Procédure devant la Cour :
Par une requête enregistrée le 21 mars 2019, et des mémoires en réplique enregistrés les 18 juin, 27 octobre et 17 novembre 2020, la société LFR, représentée par Me E..., demande à la Cour :
1°) d'annuler le jugement du 8 février 2019 par lequel le tribunal administratif de Paris a rejeté sa requête et en ce qu'il l'a condamnée à payer à SNCF Réseau une somme de 1 500 euros au titre de l'article L.761-1 du code de justice administrative ;
2°) de rejeter la requête de SNCF Réseau ;
3°) de mettre à la charge de SNCF Réseau une somme de 3000 euros au titre de l'article L.761-1 du code de justice administrative.
Elle soutient que :
- la juridiction administrative n'est pas compétente, en l'absence de contrat comportant occupation du domaine public, celui-ci n'ayant pas été signé par son gérant, ni d'utilisation ou occupation du domaine public effective de sa part ;
- en tout état de cause, la prescription prévue par l'article L. 2321-4 du code général de la propriété des personnes publiques est acquise à son profit ; l'instance en référé n'a pu interrompre le délai de prescription, la demande ayant définitivement été rejetée ;
- la convention n'a pas été signée par son gérant ;
- il n'y a pas eu occupation effective du domaine public, ni exécution de la convention.
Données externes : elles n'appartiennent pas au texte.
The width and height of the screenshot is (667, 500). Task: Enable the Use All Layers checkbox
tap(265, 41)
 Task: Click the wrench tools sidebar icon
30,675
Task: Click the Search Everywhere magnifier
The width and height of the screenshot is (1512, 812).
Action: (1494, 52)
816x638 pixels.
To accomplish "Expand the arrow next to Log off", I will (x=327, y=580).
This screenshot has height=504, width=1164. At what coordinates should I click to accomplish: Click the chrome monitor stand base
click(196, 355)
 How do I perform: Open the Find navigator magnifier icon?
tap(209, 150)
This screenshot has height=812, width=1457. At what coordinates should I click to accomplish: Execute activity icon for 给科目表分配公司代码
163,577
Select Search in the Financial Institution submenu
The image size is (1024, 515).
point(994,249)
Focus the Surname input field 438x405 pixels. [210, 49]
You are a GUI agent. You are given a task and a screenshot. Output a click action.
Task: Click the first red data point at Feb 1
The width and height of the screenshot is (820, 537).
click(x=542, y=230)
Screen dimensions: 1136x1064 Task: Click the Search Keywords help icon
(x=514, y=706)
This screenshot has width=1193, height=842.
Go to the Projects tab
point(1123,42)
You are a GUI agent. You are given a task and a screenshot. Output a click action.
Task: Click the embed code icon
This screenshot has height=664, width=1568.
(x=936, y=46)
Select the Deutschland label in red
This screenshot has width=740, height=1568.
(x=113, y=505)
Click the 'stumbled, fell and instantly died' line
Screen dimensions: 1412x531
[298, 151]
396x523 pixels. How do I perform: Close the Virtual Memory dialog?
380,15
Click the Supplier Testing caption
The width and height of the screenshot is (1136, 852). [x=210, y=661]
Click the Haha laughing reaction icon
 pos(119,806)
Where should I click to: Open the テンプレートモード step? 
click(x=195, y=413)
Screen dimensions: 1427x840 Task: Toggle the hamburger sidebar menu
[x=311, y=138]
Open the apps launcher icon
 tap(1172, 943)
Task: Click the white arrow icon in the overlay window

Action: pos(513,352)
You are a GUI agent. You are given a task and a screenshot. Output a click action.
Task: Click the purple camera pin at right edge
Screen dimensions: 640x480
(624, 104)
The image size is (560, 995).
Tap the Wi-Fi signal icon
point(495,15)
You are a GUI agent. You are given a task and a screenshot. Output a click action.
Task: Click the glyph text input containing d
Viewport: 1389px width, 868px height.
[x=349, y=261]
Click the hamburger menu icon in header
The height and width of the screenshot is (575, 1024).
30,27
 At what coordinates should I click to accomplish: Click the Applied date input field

Par un mémoire en défense, enregistré le 15 juin 2020, et des mémoires complémentaires enregistrés le 2 juillet et le 11 novembre 2020, l'établissement public SNCF Réseau, représenté par Me C..., conclut au rejet de la requête et à ce que soit mise à la charge de la société La Formation Route une somme de 1 500 euros au titre de l'article
L. 761-1 du code de justice administrative.
Il fait valoir que :
- la juridiction administrative est compétente dès lors que le bien en cause appartient à son domaine public ;
- les autres moyens invoqués ne sont pas fondés.
Vu les autres pièces du dossier.
Vu :
- le code civil ;
- le code général de la propriété des personnes publiques ;
- le code de justice administrative ;
- le décret n°2020-1406 du 18 novembre 2020 portant adaptation des règles applicables devant les juridictions de l'ordre administratif, notamment son article 5.
Les parties ont été régulièrement averties du jour de l'audience.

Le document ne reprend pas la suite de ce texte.